Из «Итальянские художники эпохи Возрождения» Бернарда Беренсона
«Церковь на Арене и соседняя с ней церковь Эремитани, где есть фрески Мантеньи, расположены в стороне от главных улиц города. Вокруг них создавался особый уголок; можно видеть их, почти не побывав в Падуе. Сама Падуя малопривлекательна. Ее узкие улицы, сопровождаемые узкими аркадами, довольно унылы и однообразны. Большая площадь вокруг местной святыни, храма Св. Антония Падуанского, лишена флорентийской стройности и строгости. Конная статуя Гаттамелаты, поставленная там Донателло, много проигрывает от окружающей ее бесформенности и беспорядочности. Точно так же много теряют и рельефы Донателло среди огромного, неуютного и заваленного католическими реликвиями Сан Антонио. Так бывает нередко в городах Северной Италии. В них встречаются удивительные и прекрасные вещи, но в них никогда почти нет той цельности, той гармонии, которая настолько естественна и проста в городах Тосканы, что кажется неотъемлемым качеством окружающей их природы. В Падуе хорошо только вечером – после дня, проведенного перед фресками Джотто и Мантеньи».

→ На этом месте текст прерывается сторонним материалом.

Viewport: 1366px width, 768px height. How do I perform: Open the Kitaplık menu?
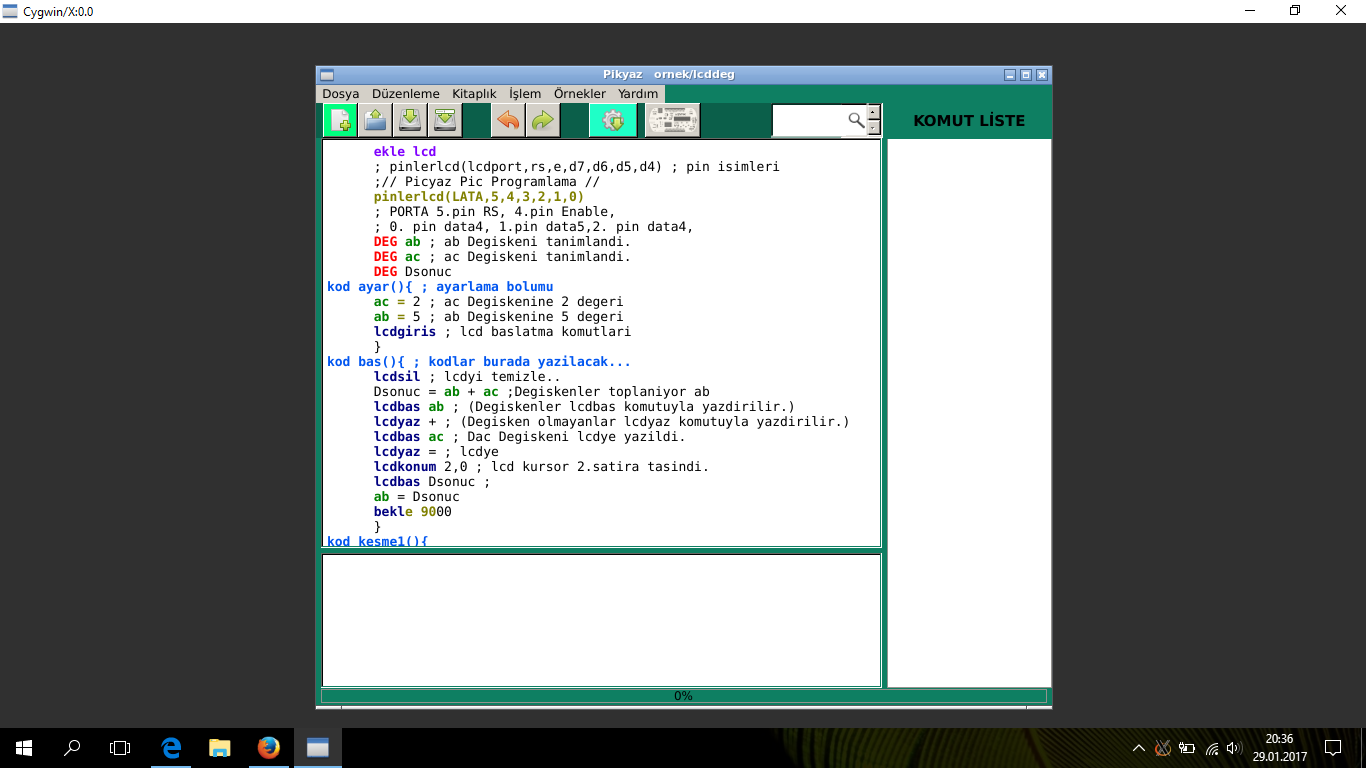[474, 93]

Из «Образов Италии» Павла Муратова
«Он [Сванн] и открыл нам глаза на это сходство и, имея в виду нашу судомойку, спрашивал: „Как поживает «Милосердие» Джотто?“ Впрочем, и сама она, бедняжка, растолстевшая от беременности так, что даже лицо раздалось, даже щеки стали отвислыми и квадратными, в самом деле очень напоминала этих девственниц, дюжих и мужеподобных, скорее матрон, а не девиц, в образе которых воплощены Добродетели в Капелла дель Арена. И теперь мне ясно, что падуанские Добродетели и Пороки были похожи на нее еще в одном отношении. Образ девушки возвеличивался благодаря добавлению к нему этого символа, который она несла перед собой в животе, но сама она явно не понимала, что этот символ значит, носила его как простое и неуклюжее бремя, и лицо ее нисколько не отражало его красоты и смысла, – вот так и дюжая хозяйка, запечатленная в Капелла дель Арена под именем Caritas, репродукция с которой висела у меня в Комбре на стене в классной комнате, воплощает эту добродетель, сама о том не догадываясь, и в ее волевом и заурядном лице, вероятно, сроду не проглядывало ни тени милосердия. В согласии с прекрасным замыслом художника она попирает ногами сокровища земные, но все это с таким видом, будто просто мнет ногами виноград, выгоняя из него сок, или, еще вернее, будто взобралась на мешки, чтобы стать повыше; и свое пылающее сердце она протягивает Богу, или даже не протягивает, а просто передает, как кухарка передает из подпола штопор кому-то, кто просит ее об этом, свесившись из окна первого этажа. В лице у Зависти тем более, казалось бы, должна читаться некоторая зависть. Но и на этой фреске символ занимает столько места и изображен с таким реализмом, змея, свистящая у губ Зависти, такая толстая и так плотно заполняет ее широко разинутый рот, что лицевые мускулы Зависти растянулись, как у ребенка, надувающего шарик, и все ее внимание – и наше тоже – устремлено на ее губы, так что ей вообще некогда предаваться завистливым мыслям.